See, I knew, long before my sister was in a closed room, with a man twice her age, unable to escape, that she was going to get raped.

I.
Told.
Noone.

I convinced myself it wasn’t one of those dreams. But I already knew that it was. And I knew that she was not consenting, and that she had no way out of that room. And she didn’t ask for it.

When it happened, I lived with that guilt. I swallowed it down. And I cried a thousand tears, believing that it was all my fault.

Ignoring that the man that did it was more than 40 years old, to her 15 years of age and that what he chose to do was his responsibility and not hers or mine. But I blamed myself.

What I need you to understand is the culture in which we lived and grew up in New Tribes Mission. It was fundamentalist evangelical. There were no speaking in tongues, no filled with the spirit, no laying on of hands (other than beatings, if you want to call that laying on of hands).

I grew up believing that the Assembly of God were going to hell, because they were demon-possessed. And the Catholics were going to hell, because they were idol worshippers. And the native indigenous people were going to hell because they believed in their idols and worshipped demons.

And I was much too scared to believe anything else.

We watched movies like “A Thief in the Night“, enough to scare you into becoming a Christian – and be scared witless any time you found yourself home alone!

You didn’t think “oh wow, great – I can do anything I want“.

No, it was – Oh no, I didn’t really accept Jesus as my Saviour, and now I’ve been left behind!

Finding yourself all alone was a moment of sheer terror.

Among the many fears that I had, was anyone finding out that I had dreams that in any way, shape or form, might have given me any premonition of the future.

Obviously, then I would be demon-possessed or something. Perhaps made a pact with the devil. Or been playing with witch doctors.

Who knows.

In my teenage mind, whatever conclusion they came to, I was doomed.

In the best case scenario, they would try to beat it out of me. Worst case scenario, my parents would be blamed and bear the brunt of the punishment.

Whatever option I looked at – if they didn’t believe that I could in any way have a premonition of the future, then they would say I was wishing it upon my sister and it was evil little mind showing its true colors and wanting to see her harmed.

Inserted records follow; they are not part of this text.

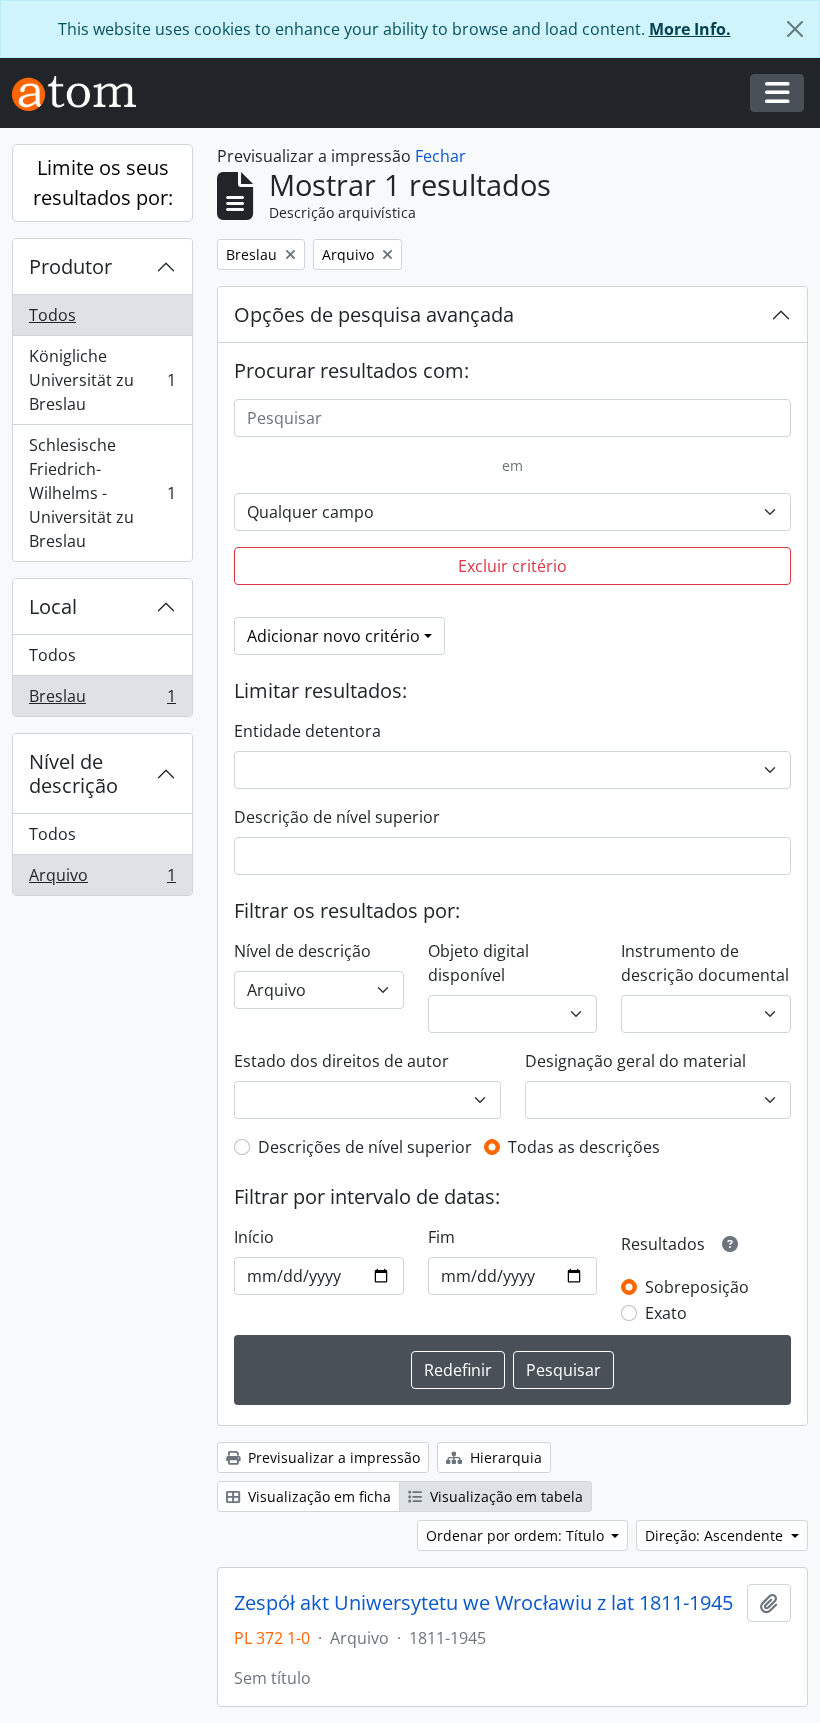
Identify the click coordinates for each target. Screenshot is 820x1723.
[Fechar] (795, 29)
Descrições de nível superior (365, 1147)
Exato (666, 1313)
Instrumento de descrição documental (705, 963)
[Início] (82, 93)
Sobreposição (697, 1287)
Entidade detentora (307, 731)
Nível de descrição (73, 773)
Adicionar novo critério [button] (333, 636)
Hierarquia (504, 1457)
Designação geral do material (635, 1061)
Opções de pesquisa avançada (374, 314)
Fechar (440, 156)
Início (254, 1237)
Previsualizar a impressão (332, 1457)
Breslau (102, 700)
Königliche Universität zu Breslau (102, 380)
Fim (441, 1237)
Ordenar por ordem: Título (517, 1535)
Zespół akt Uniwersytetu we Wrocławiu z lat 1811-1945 (483, 1603)
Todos (52, 315)
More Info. (690, 29)
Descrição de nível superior (337, 817)
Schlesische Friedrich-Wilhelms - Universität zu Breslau (102, 493)
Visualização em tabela (504, 1496)
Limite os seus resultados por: (103, 182)
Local (53, 606)
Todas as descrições (584, 1147)
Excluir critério (512, 566)
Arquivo (102, 879)
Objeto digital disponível (478, 963)
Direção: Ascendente (716, 1535)
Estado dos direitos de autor (341, 1061)
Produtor (70, 266)
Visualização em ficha (317, 1496)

And guess what that would get me?

Yeap – corporal punishment. And I most certainly didn’t expect it to be gentle.

So, full of thoughts of self-preservation – I told no one. Not even my sister.

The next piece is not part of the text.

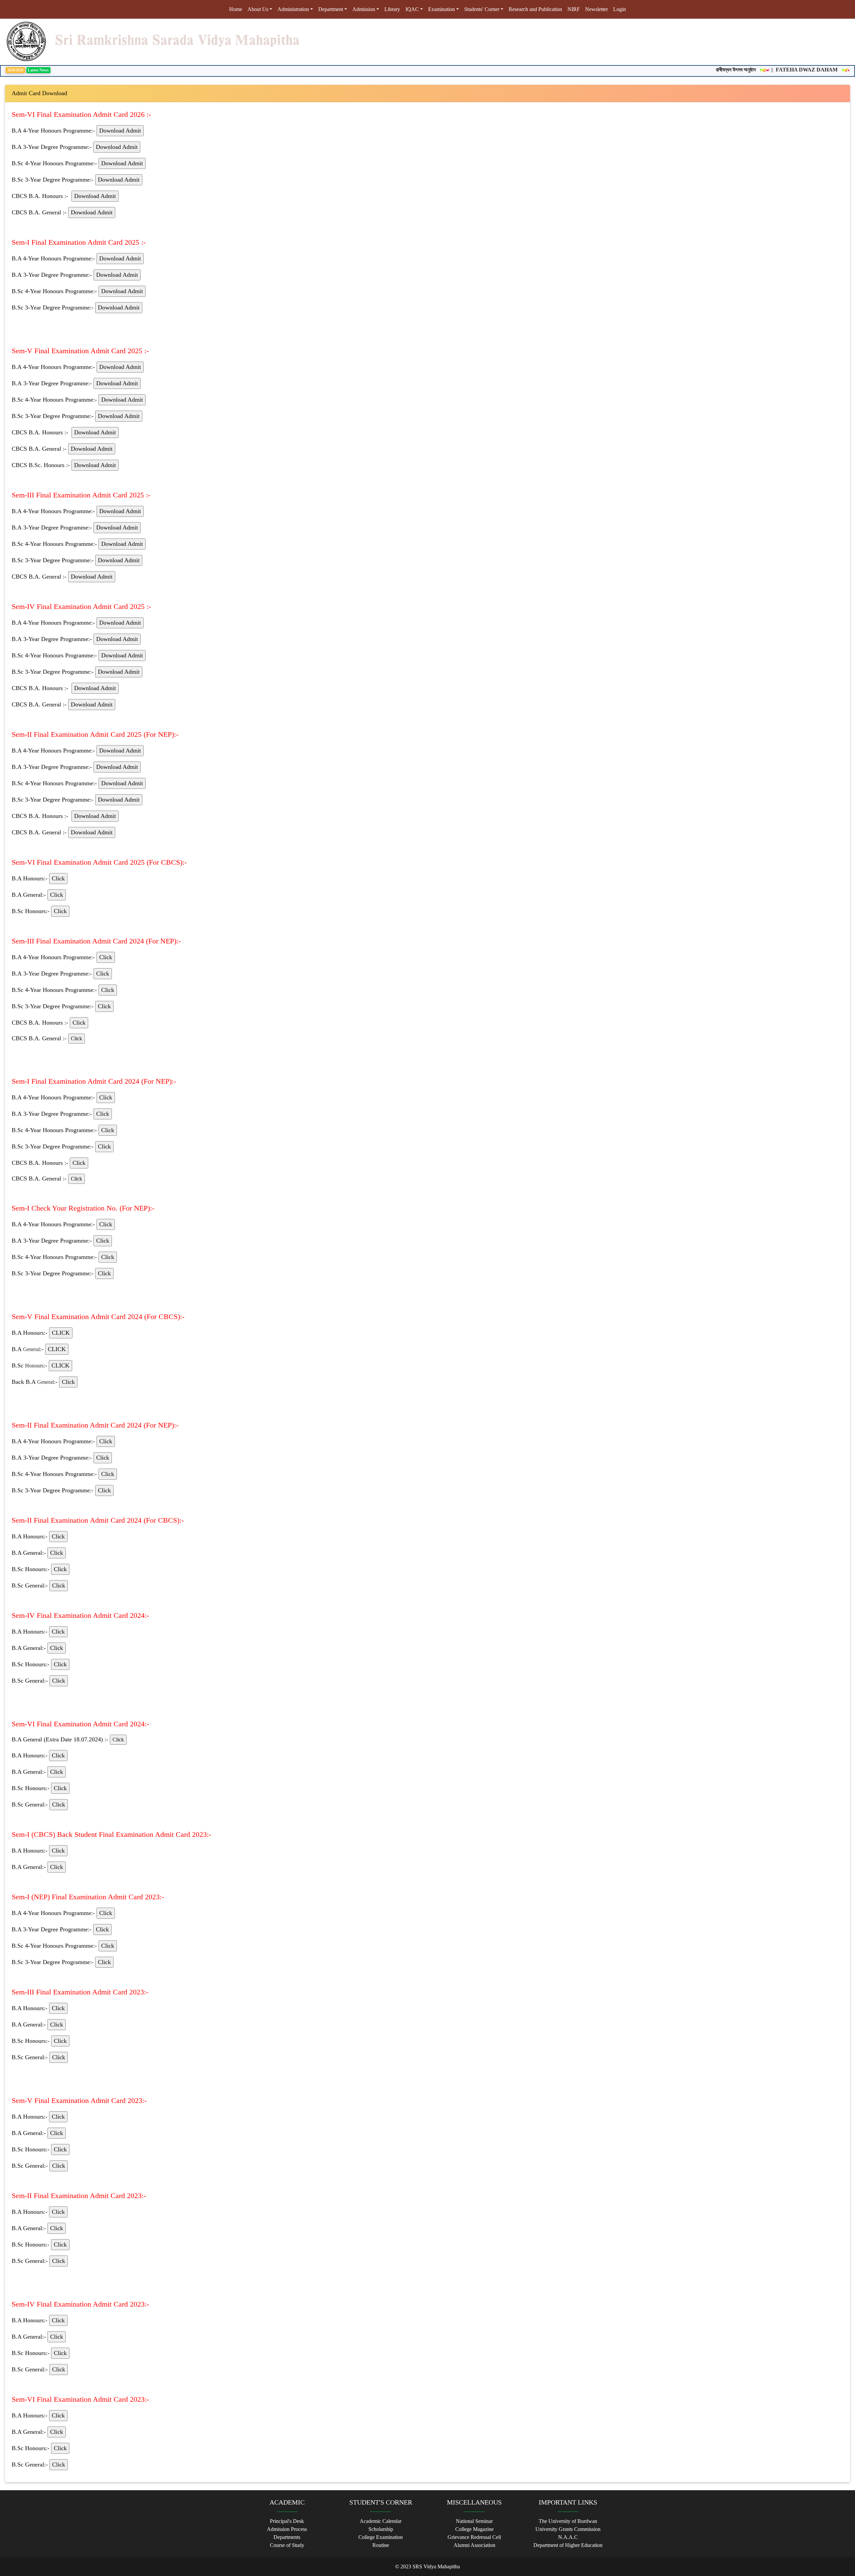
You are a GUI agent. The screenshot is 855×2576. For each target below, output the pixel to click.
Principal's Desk (287, 2521)
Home (237, 9)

And that I regret. She probably would have dobbed me in. She may not have believed me. But knowing now what I know – I wish I had trusted her enough to warn her.

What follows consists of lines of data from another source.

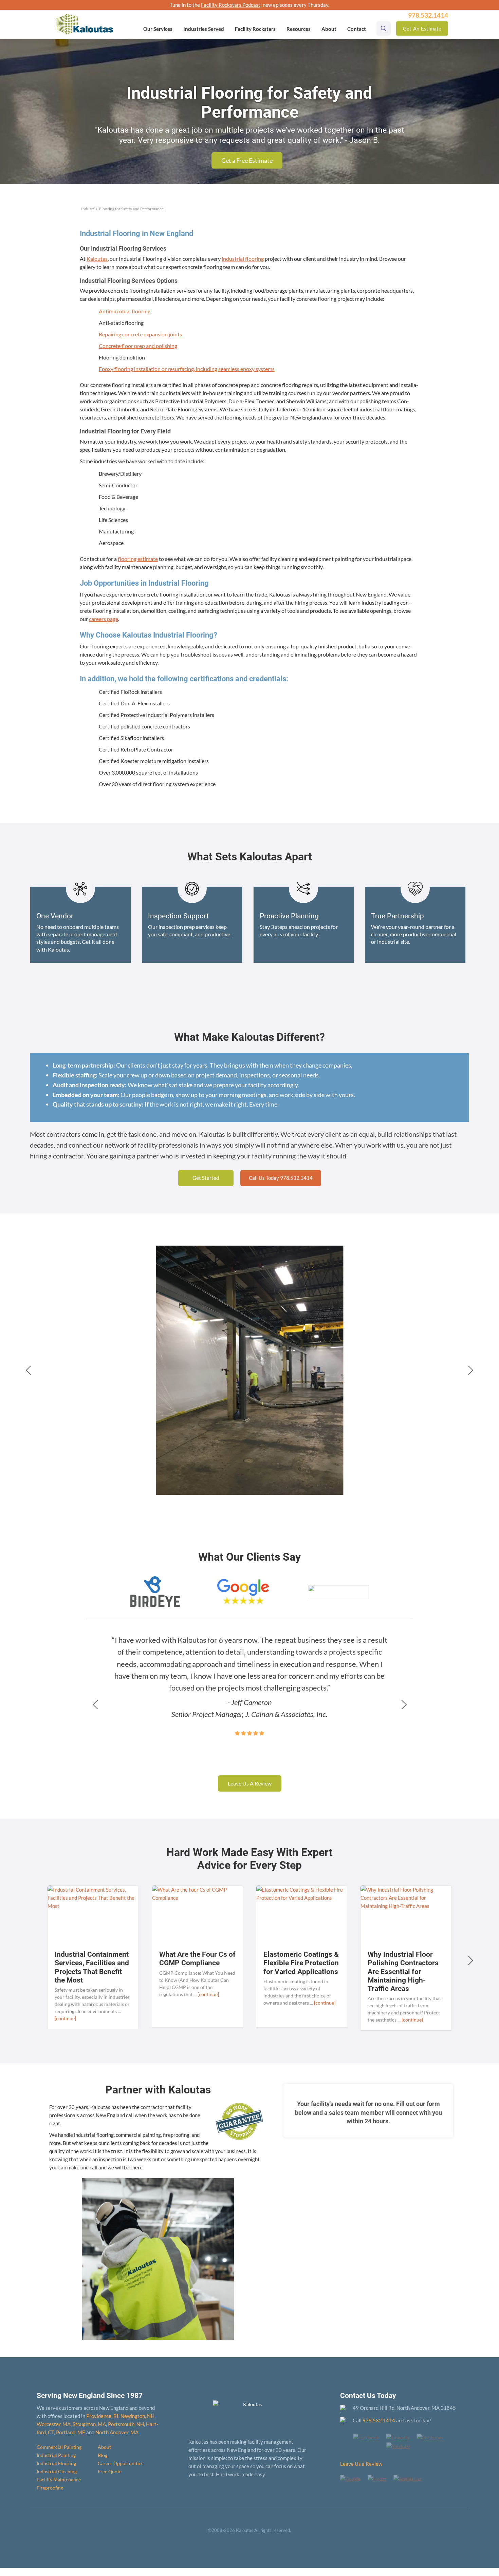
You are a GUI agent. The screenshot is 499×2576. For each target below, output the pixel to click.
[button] (158, 29)
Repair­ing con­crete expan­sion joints (140, 334)
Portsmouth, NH (126, 2424)
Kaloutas (97, 258)
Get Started (205, 1178)
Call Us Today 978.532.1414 (281, 1178)
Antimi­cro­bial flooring (124, 311)
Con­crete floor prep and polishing (138, 346)
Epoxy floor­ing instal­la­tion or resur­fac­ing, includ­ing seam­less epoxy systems (187, 369)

Unfortunately, New Tribes Mission did not foster an environment of trust and sharing secrets. And my relationship with my sister was not one of blood brothers. I didn’t trust her with my secret… because I feared that at some moment she would let it out of the bag – probably mercilessly teasing me that I thought I had dreams that could see the future.

If I had gathered up the balls to tell it, when it all happened she would have understood that I knew it was never her fault – that there was no way out of that dark room. She would have known that when I looked away, it wasn’t because I was ashamed of her… it was because I was so ashamed of myself. Of not being brave enough to take a beating so that she could avoid a greater harm.

But I was too scared to share that secret – that I had dreams and simply “knew things” and had absolutely no explanation for how I knew. And I would choose to stay silent, rather than sharing what I knew, because I hadn’t read it in any book and I couldn’t point to “this is where I learned this”.

For years after that, I was too scared to even acknowledge this part of myself. And, as George Orwell says:

“If you want to keep a secret, you must also hide it from yourself.” 

George Orwell

And that dirty little secret got locked up inside of me. Hiding even from myself something that I didn’t want to know I could do.

Because God forbid that a Christian have dreams that could in any way give them a premonition of the future.

8 comments

  1. I dream that way as well. And finally wrote one out this year. I am 47. Thank you again for sharing.